Friday, 27 October 2017

Setting the Stage to Commit a Massacre in Gaza

Excerpt from Ilan Pappe’s book, The Biggest Prison on Earth: A History of the Occupied Territories
Fifty years after the Six-Day War, the Israeli occupation of the West Bank and Gaza Strip shows no end in sight. Acclaimed historian Ilan Pappé provides a comprehensive and damning account of the occupation in his new book, The Biggest Prison on Earth: A History of the Occupied Territories, based on groundbreaking archival research and eyewitness accounts. 
Ilan Pappé contends that Israel was preparing for a massive assault on Gaza since at least 2004. The following excerpt describes the militarization of Israeli policy towards Gaza leading up to the massacre of 2008-2009 known in Israel as Operation Cast Lead.

GIVEN TASK:
Answer these questions using the Gaza excerpt:
1. What is the full title of the book the excerpt is taken from?
2. Since at least what year does Pappé contend Israel was preparing for a massive assault on Gaza?
3. In Israel, what name is given to the 2008-2009 massacre?
Rely only on the Gaza excerpt above, without bringing in outside knowledge.

INFORMATION SHOWN:
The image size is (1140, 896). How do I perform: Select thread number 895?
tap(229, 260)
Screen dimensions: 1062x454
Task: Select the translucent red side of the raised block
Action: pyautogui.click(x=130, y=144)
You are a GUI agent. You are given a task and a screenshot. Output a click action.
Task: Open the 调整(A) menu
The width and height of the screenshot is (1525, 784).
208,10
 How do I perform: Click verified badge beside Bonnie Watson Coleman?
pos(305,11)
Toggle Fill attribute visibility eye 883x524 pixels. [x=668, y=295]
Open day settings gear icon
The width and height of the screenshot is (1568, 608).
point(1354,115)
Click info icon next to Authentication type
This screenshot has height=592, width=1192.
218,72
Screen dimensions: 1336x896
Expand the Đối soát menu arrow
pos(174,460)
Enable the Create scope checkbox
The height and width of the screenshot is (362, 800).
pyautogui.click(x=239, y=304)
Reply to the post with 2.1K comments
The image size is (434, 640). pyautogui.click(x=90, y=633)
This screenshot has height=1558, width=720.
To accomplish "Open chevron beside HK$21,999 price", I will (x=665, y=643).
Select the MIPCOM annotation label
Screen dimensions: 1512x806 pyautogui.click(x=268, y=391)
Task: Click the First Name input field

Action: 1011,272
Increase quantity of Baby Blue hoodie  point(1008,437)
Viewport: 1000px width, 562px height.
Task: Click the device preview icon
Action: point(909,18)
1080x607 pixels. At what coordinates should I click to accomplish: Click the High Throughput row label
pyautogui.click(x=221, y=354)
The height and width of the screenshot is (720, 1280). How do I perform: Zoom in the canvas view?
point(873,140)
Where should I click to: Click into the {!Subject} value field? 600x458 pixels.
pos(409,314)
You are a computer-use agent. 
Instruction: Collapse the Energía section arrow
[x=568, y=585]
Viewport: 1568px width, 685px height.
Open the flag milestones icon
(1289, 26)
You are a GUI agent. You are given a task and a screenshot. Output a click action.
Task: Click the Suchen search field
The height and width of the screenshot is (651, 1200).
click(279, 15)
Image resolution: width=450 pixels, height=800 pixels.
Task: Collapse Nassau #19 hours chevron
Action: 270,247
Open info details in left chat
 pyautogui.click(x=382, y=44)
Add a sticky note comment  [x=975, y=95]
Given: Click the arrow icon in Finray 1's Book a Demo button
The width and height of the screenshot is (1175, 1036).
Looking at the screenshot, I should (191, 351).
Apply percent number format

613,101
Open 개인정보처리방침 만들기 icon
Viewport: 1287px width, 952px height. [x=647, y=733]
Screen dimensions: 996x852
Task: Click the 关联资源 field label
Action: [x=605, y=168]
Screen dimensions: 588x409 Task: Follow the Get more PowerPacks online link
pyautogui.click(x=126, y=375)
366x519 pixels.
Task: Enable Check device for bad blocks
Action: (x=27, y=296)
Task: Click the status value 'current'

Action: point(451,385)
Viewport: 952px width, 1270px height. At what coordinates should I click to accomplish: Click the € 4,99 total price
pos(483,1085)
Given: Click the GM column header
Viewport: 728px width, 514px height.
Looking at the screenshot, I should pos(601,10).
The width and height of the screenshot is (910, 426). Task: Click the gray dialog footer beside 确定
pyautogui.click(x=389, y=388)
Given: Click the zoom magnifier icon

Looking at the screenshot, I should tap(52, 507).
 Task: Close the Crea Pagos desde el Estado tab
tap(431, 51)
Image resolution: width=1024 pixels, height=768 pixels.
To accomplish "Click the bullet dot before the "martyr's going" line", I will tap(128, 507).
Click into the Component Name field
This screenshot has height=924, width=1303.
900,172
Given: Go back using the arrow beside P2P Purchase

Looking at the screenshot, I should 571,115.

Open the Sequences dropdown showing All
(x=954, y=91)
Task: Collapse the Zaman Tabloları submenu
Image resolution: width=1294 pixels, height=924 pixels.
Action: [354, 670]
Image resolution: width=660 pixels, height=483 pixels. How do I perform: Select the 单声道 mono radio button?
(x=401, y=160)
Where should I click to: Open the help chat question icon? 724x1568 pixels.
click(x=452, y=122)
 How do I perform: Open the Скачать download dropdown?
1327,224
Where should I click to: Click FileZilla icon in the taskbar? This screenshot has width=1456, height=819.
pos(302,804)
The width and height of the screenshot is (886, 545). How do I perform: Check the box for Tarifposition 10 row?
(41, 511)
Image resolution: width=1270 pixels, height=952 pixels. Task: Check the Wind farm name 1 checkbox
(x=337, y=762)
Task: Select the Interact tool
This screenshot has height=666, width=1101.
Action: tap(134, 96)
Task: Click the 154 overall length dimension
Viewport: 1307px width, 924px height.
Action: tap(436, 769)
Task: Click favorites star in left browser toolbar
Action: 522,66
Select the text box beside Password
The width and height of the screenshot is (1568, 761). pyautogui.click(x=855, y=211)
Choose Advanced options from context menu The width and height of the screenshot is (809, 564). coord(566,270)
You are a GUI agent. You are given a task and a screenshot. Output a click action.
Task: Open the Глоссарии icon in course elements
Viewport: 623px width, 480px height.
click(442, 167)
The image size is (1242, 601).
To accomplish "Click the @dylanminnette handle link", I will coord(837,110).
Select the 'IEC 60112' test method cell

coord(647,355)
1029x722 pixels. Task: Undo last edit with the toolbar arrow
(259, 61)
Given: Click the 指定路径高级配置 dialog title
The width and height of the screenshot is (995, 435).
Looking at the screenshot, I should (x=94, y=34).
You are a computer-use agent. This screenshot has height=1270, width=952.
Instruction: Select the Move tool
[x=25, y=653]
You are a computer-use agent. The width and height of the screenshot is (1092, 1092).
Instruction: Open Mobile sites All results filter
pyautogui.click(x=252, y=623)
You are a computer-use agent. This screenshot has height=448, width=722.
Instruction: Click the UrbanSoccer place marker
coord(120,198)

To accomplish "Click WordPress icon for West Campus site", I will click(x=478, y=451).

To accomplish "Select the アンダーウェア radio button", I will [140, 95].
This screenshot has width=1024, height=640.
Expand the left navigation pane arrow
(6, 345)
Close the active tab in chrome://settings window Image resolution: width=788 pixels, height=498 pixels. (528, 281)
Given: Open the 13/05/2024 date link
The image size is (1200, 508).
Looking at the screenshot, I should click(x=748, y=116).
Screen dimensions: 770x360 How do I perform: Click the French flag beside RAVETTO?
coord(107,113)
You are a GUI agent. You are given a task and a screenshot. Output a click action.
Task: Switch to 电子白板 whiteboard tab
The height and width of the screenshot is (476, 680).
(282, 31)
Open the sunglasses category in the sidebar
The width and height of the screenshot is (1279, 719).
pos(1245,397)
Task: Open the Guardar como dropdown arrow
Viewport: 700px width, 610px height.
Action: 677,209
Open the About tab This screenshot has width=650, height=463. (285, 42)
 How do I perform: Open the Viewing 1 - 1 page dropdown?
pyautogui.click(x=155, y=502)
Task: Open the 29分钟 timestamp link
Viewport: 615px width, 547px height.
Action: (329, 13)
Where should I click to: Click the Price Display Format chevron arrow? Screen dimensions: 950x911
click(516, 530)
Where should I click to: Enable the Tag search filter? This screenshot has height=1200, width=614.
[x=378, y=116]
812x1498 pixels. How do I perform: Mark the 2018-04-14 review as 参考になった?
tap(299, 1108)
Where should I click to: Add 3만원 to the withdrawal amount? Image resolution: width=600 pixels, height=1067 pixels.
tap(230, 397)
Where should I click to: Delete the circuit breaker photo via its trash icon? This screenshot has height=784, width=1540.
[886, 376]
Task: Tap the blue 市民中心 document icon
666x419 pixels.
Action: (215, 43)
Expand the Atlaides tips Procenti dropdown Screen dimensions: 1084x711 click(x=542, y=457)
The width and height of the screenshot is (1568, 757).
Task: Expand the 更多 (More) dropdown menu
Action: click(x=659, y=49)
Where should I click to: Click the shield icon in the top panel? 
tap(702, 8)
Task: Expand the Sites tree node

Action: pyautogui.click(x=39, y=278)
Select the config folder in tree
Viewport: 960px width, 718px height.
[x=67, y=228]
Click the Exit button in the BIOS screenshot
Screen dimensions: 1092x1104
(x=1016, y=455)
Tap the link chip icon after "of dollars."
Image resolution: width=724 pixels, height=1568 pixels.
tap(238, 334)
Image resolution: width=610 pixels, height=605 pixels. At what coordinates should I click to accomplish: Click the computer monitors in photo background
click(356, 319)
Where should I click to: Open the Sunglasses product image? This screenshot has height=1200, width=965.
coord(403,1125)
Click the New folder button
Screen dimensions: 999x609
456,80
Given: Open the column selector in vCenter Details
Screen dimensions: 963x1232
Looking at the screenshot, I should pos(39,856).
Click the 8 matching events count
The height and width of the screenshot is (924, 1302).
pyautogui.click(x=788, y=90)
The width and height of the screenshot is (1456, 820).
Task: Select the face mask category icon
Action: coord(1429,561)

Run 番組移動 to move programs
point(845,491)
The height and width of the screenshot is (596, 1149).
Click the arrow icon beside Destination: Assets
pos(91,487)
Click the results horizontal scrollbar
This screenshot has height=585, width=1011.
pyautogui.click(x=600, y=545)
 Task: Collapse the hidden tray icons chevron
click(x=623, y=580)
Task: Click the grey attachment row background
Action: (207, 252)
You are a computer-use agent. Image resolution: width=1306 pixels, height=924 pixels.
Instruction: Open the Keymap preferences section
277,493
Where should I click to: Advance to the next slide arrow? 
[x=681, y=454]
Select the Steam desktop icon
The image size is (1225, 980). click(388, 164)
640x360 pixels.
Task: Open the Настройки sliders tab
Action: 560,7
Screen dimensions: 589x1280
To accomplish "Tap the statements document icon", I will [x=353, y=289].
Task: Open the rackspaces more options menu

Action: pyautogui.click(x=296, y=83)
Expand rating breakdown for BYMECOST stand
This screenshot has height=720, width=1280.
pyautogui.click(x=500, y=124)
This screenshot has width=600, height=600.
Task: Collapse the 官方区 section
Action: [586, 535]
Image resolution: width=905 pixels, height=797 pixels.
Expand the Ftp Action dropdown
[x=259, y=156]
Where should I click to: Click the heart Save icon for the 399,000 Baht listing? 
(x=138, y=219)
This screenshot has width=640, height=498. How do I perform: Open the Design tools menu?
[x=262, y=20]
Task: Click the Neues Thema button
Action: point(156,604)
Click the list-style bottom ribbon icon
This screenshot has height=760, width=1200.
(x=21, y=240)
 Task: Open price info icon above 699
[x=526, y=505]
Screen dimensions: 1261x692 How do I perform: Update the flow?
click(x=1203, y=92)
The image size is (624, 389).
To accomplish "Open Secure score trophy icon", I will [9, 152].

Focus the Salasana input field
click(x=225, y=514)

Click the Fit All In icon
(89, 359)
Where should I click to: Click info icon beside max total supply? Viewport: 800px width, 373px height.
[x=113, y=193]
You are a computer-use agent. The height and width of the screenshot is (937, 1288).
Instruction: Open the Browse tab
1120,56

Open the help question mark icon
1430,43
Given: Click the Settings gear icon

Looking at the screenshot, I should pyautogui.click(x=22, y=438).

RESULT BELOW:
1. The Biggest Prison on Earth: A History of the Occupied Territories
2. 2004
3. Operation Cast Lead